For more information about CCC or to learn more about the Royal Nebeker Gallery, contact Kristin Shauck at kshauck@clatsopcc.edu.

Our: Mission Statement

Art: Current Timeless Courage Changing Important Inspiring You

Royal Nebeker Art Gallery

CCC’s 2026 Annual Art Student Show Celebrates Student Accomplishments

Exhibition dates: May 14 to June 5, 2026
Reception: Public reception and awards presentation on Thursday, May 28, from 6:00 to 7:30 p.m.

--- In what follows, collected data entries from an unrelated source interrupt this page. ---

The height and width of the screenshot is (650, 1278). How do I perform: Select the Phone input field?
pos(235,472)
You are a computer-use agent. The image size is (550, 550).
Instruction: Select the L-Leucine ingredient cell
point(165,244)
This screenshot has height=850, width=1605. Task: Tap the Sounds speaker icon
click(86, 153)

Clatsop Community College Art Department is pleased to announce the grand finale of the year, the 2026 Annual Art Student Show, on view in the Royal Nebeker Gallery from May 14 to June 5, 2026. The exhibition will be open for viewing beginning Thursday, May 14, with a public reception and awards presentation on Thursday, May 28, from 6:00 to 7:30 p.m. Join us in celebrating our art students’ accomplishments at this event, which features cash prizes and awards, along with a short talk by this year’s guest jurors, Anna Daedalus and Kerry Davis.

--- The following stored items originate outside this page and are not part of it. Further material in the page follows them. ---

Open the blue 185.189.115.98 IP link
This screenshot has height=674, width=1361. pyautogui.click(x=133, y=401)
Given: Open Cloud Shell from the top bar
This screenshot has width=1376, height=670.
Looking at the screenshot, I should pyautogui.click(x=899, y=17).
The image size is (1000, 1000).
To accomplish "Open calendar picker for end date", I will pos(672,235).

The CCC Art Student Show will feature a juried selection of work created by art students who have taken art courses throughout the 2024-2025 and 2025-2026 academic year, representing the full range of studio art courses offered, including graphic design, basic design, drawing, painting, ceramics, photography, and printmaking. The art faculty includes Ben Rosenberg (Printmaking), David Homer (Photography and Graphic Design), Brad Menninga (Ceramics), and Kristin Shauck (Drawing, Painting, and Basic Design). This year’s guest jurors, Anna Daedalus and Kerry Davis live in Wahkiakum County, Washington, and are highly respected artists and curators whose collaborative practice includes photography, installation, and socially engaged projects. Their thoughtful approach to contemporary image‑making and community engagement brings a valuable perspective to the selection of this year’s student work.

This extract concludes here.